VORLIEGENDER TEXT:
..........

Der Raum ist gerade mal 9 Quadratmeter groß, doch für den vierjährigen Jack (Jacob Trembley) bedeutet er die Welt, denn er kennt nichts anderes. Seine Ma (Brie Larson) kümmert sich dort liebevoll und beschützend um ihn und gaukelt ihm bewusst vor, dass nur der Raum existiere und die „Welt“ jenseits der Dachluke und im Fernsehen nur Illusion sei. Jack vermisst nichts und ist glücklich, doch er wird älter und stellt immer mehr Fragen. An seinem fünften Geburtstag beginnt Ma behutsam, ihm die Wahrheit zu erzählen, doch Jack wünscht sich nur, wieder vier zu sein. Als er eines Nachts aus seiner Schlafkabine herausklettert, um sich den nächtlichen Besucher anzuschauen, der bei seiner Ma im Bett liegt, gerät diese in Panik. Sie entwickelt einen Plan zur Flucht, bei dem Jack der Hauptbeteiligte ist und den er nicht versteht.



Jack (Jacob Trembley) glaubt, dass es jenseits der Dachluke keine Welt gibt | © Universal Pictures International Germany GmbH


Der Film Raum des irischen Regisseurs Lenny Abrahamson basiert auf dem gleichnamigen Buchbestseller von Emma Donoghue, die auch das Drehbuch schrieb. Sie war inspiriert von Entführungsfällen, in denen Frauen gefangen gehalten wurden und in dieser Zeit Kinder von ihrem Entführer bekamen (namentlich der Fall Elisabeth Fritzl). Sie fragte sich, wie eine solche Frau damit umgehen würde und ersann eine Figur, die aus Mutterliebe ihrem Kind eine heile Welt vorspielt und alles Böse von ihm fernhält. Sie schildert die Geschehnisse weitgehend aus der Perspektive des Kindes, das die Dinge zunächst hinnimmt, ohne sie zu hinterfragen. Für Jack sind Eierschalen und eine Schnur ein wunderbares Spielzeug. Die eingeschränkte Sicht des Fünfjährigen führt dazu, dass sich der Zuschauer die Geschehnisse zusammenreimen muss, was sehr spannungsfördernd ist.

..........

QUELLENMATERIAL:
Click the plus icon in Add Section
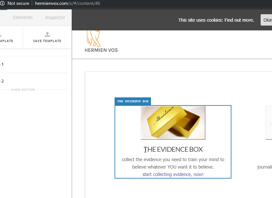The width and height of the screenshot is (272, 198). (x=12, y=90)
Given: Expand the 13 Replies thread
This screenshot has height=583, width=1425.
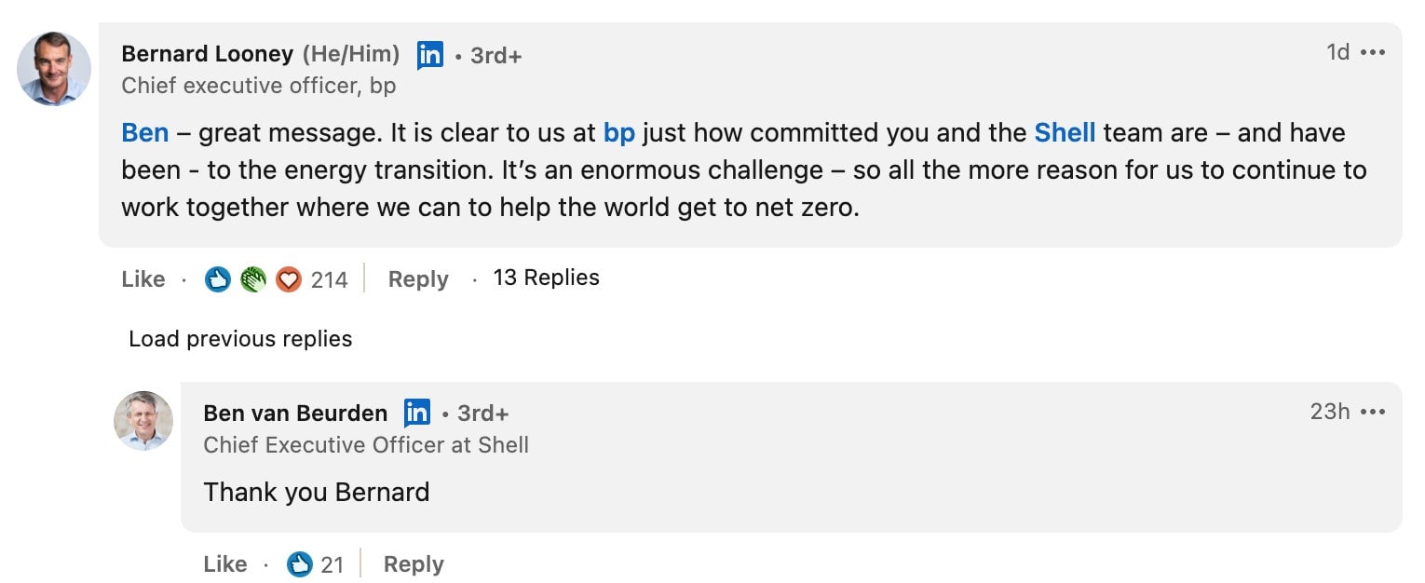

..........

AUFGABEN:
[1] Entnimm dem Text zum Film „Raum“ wörtlich den Abschnitt ab den Worten „Der Raum ist“ bis einschließlich „er nicht versteht.“.
[2] Übersetze diesen Satz aus dem Text zum Film „Raum“ ins Englische: „Für Jack sind Eierschalen und eine Schnur ein wunderbares Spielzeug.“

VOLLSTÄNDIGE ANTWORTEN:
[1]
Der Raum ist gerade mal 9 Quadratmeter groß, doch für den vierjährigen Jack (Jacob Trembley) bedeutet er die Welt, denn er kennt nichts anderes. Seine Ma (Brie Larson) kümmert sich dort liebevoll und beschützend um ihn und gaukelt ihm bewusst vor, dass nur der Raum existiere und die „Welt“ jenseits der Dachluke und im Fernsehen nur Illusion sei. Jack vermisst nichts und ist glücklich, doch er wird älter und stellt immer mehr Fragen. An seinem fünften Geburtstag beginnt Ma behutsam, ihm die Wahrheit zu erzählen, doch Jack wünscht sich nur, wieder vier zu sein. Als er eines Nachts aus seiner Schlafkabine herausklettert, um sich den nächtlichen Besucher anzuschauen, der bei seiner Ma im Bett liegt, gerät diese in Panik. Sie entwickelt einen Plan zur Flucht, bei dem Jack der Hauptbeteiligte ist und den er nicht versteht.

[2] For Jack, eggshells and a piece of string are a wonderful toy.